BRIEF DESCRIPTION OF THE DRAWINGS
[0181] FIG. 1: Novel isolated nucleic acid molecules (miRNAs) with
SEQ ID NO: 1 to 37. The table shows the novel mature miRNA
molecules identified by the present invention. With SEQ ID NO:
=sequence identification number; miRNA=identifier of the novel
isolated nucleic molecules assigned by the inventors; sequence
miRNA=sequence of the novel isolated nucleic (miRNA) molecules in 5
`-3`-direction.
[0182] FIG. 2: Novel isolated nucleic acid molecules (miRNA
precursors) with SEQ ID NO: 38 to 69. With SEQ ID NO: =sequence
identification number; precursor=identifier of the novel isolated
nucleic molecules assigned by the inventors; sequence
precursor=sequence of the novel isolated nucleic (miRNA precursor)

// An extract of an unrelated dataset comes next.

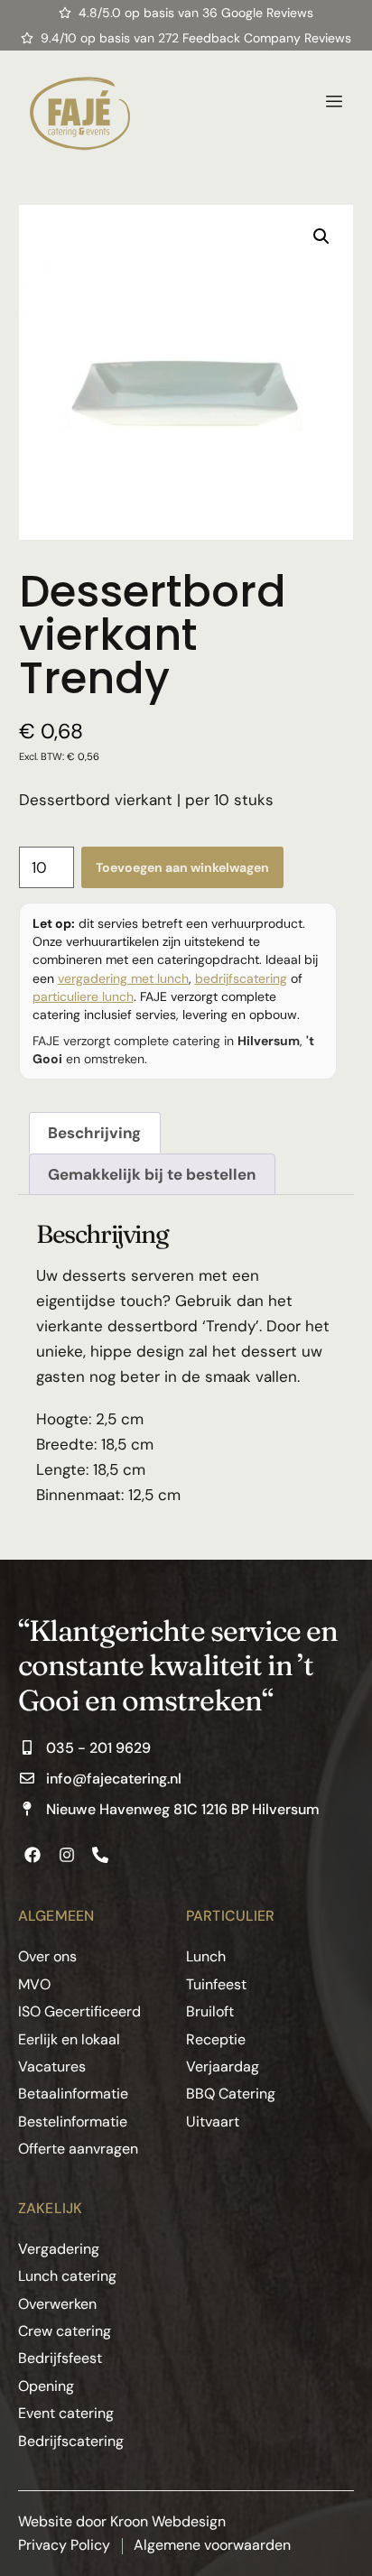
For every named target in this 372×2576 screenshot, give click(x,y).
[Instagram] (65, 1854)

molecules in 5'-3'-direction.
[0183] FIG. 3: Isolated nucleic acid molecules (miRNAs) for
diagnosing and/or prognosing a disease (miRNAs differentially
expressed between diseased subjects and Healthy Control subjects).
With SEQ ID NO: =sequence identification number; NGS reads,
absolute=overall reads obtained by next generation sequencing
analysis; normalized reads control=normalized NGS reads obtained in
healthy control (HC) subjects; normalized reads AD=normalized NGS
reads obtained in Alzheimer Disease (AD) subjects; normalized reads
MS=normalized NGS reads obtained in Multiple Sclerosis (MS)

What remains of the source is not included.